Thank you for the report, that seems like a severe issue with multi-extension fits files that we should resolve.

But it's really hard to debug this issue without knowing the astropy/numpy version (especially because the error happens in astropy!) and without having these files.

Would it be possible to share some of your files or "similar" files that throw the same error?

MSeifert04 commented 7 years ago

Or maybe as alternative could you please add a debug point (for example print(summary_dict) at line 432 in imagefilecollection to show what could be the trigger of this error?

Note that github supports <details> text </details> to hide long tracebacks or codes - or just put it in a gist.

boada commented 7 years ago
In [4]: astropy.__version__
Out[4]: '1.2.1'

In [5]: numpy.__version__
Out[5]: '1.11.2'

I'm not really sure how to go about sharing some files. Maybe some of the non-science data, like a dark frame. I will see if I can put something together.

mwcraig commented 7 years ago

@boada -- thanks for the additional information. One option (if it isn't too much of a hassle) would be to strip out the pointing information and replace the real data with random number. Another would be to email a file directly to me with the understanding that its content would be kept confidential.

I'll see if I can generate an error just by throwing some multi-extension fits files at ImageFileCollection.

Just to be clear about the desired behavior, is the idea that you would like, if there are multiple extensions in each file, for the generator to loop over the extensions and files? Or that you be able to extract a specific extension?

vrooje commented 7 years ago

I'm trying to reduce some spectroscopic data and just hit this issue. To answer the question above, I could see using both an all-extension-loop functionality and a single extension specification, but right now I'd like to specify the extension.

Happy to provide an example FITS file if that's helpful.

mwcraig commented 7 years ago

@vrooje -- would you want the same extension in all of the files, or would it vary from file to file? Implementing either should be fairly straightforward (I think)..

vrooje commented 7 years ago

I think I'd always be running this in batches where all the files were from the same instrument, so the same extension should work... the instrument does have separate blue and red channels but a) I've been running them separately and b) I think the file structure is still the same, just different dimensions.

janga1997 commented 7 years ago

I would like to work on this issue. So, just to be clear one last time, @crawfordsm @mwcraig , if the user specifies an extension, you should extract that extension from all files in a given directory?

janga1997 commented 7 years ago

@vrooje I'm trying to work on solving this issue. Could you provide that sample FITS file?

mwcraig commented 7 years ago

@janga1997

So, just to be clear one last time, @crawfordsm @mwcraig , if the user specifies an extension, you should extract that extension from all files in a given directory?

Yes, I would imagine adding a keyword like extension to the list of arguments, and returning the hdu/header/data/etc for that extension. The default right now is to return the first extension, I believe.

vrooje commented 7 years ago

b207_os_bs_ff_cr.fits.zip r207_os_bs_ff_cr.fits.zip

Here's a Kast observation of a standard star, one file for the blue channel and one file for the red channel.

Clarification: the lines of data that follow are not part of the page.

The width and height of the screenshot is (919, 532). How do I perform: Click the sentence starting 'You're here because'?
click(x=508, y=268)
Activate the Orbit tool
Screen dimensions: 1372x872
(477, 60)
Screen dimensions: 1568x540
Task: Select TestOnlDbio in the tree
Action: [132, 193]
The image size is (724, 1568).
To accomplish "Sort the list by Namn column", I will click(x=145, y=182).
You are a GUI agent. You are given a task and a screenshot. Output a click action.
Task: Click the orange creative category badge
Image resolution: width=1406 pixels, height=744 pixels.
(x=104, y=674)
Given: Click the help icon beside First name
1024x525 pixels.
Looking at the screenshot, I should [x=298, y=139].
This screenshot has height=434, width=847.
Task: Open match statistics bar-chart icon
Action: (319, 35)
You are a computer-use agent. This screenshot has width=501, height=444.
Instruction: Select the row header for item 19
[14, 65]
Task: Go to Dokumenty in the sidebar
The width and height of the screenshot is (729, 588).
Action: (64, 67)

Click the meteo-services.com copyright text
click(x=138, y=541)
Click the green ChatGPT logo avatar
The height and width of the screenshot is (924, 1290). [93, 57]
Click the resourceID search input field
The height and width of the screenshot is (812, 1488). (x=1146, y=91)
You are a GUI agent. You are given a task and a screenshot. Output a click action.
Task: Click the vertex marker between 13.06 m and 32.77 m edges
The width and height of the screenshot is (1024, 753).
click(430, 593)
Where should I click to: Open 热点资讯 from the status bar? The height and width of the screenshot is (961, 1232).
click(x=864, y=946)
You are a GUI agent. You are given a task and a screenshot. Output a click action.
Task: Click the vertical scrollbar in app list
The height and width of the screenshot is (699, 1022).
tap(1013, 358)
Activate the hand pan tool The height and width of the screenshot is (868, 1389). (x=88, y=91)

I wouldn't necessarily include these in the same collection, just making sure you have plenty of data to play with. Hope these uploaded okay...

mwcraig commented 7 years ago

@boada @vrooje -- I think the underlying issue with these files is not simply that they are multi-extension FITS files (though support for those is still needed).

In the files from @vrooje, the keyword OBSTYPE shows up twice in the primary header, once with value 'OBJECT' and again with value 1. Base on @boada's comment https://github.com/astropy/ccdproc/issues/423#issuecomment-261351015 I'm guessing the same issue occurred there, too.

How should cases like this be handled? Rather than continuing the discussion in this issue, I'm opening up a separate one: #464

crawfordsm commented 7 years ago

Closing issue, but if the fixes do not address your needs, please re-open the issue.